[Required task]
Copy each of the items below word for word, leaving out the pictures.

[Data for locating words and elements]
+---+

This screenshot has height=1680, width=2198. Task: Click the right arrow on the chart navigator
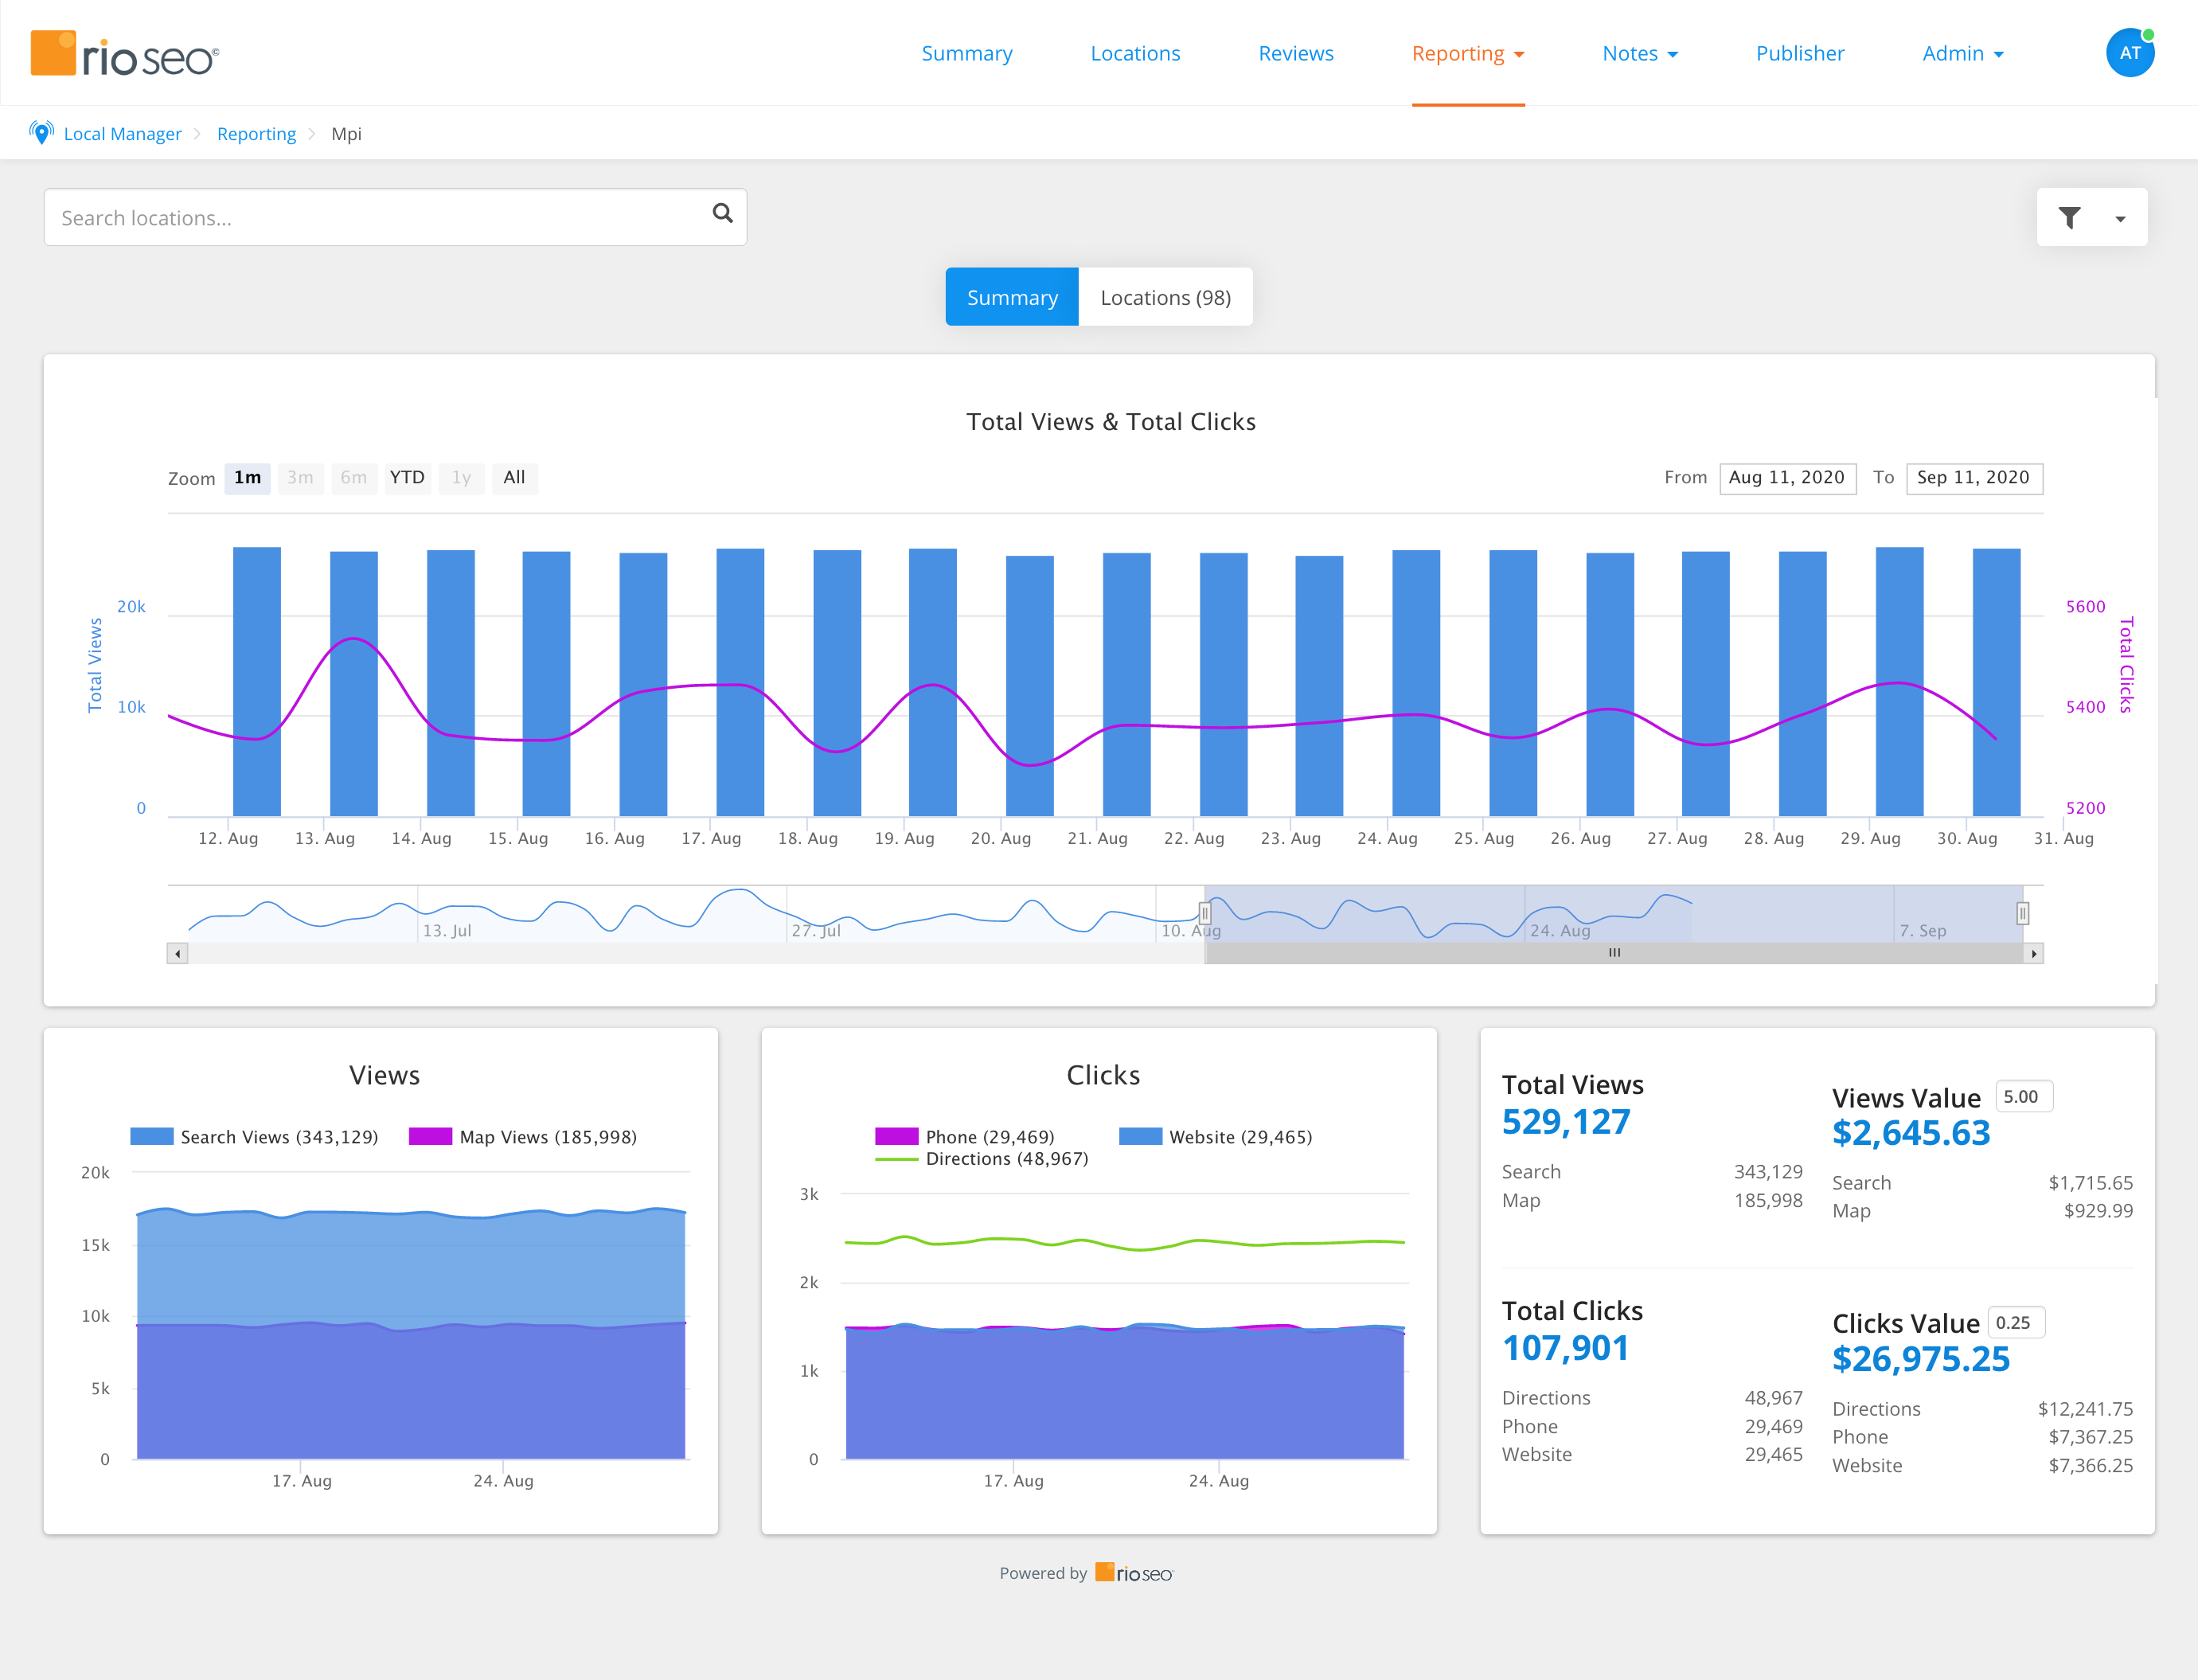pyautogui.click(x=2035, y=954)

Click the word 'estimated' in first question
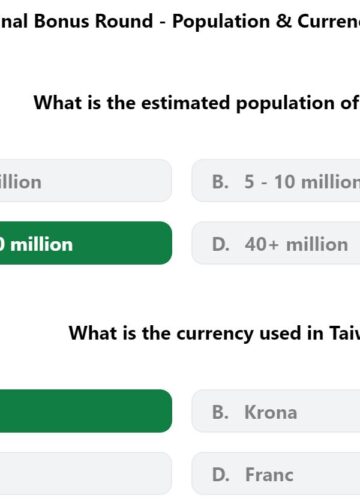click(186, 103)
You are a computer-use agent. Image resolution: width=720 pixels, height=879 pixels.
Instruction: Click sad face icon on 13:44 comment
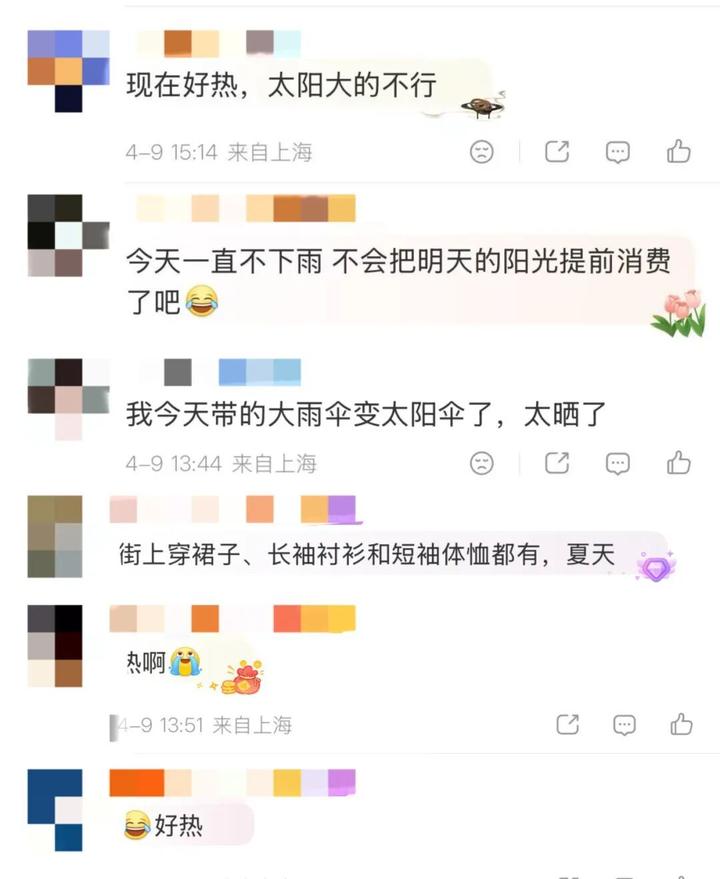481,464
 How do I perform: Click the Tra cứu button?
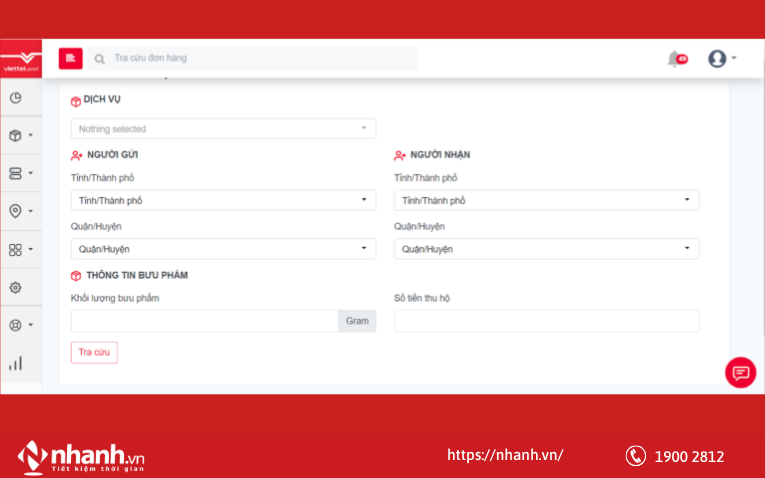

+---+

[Complete answer]
This screenshot has height=1680, width=2198. Task: Click the right arrow on the chart navigator
pyautogui.click(x=2035, y=954)

Click the word 'estimated' in first question
click(186, 103)
You are a computer-use agent. Image resolution: width=720 pixels, height=879 pixels.
Instruction: Click sad face icon on 13:44 comment
481,464
 How do I perform: Click the Tra cứu button?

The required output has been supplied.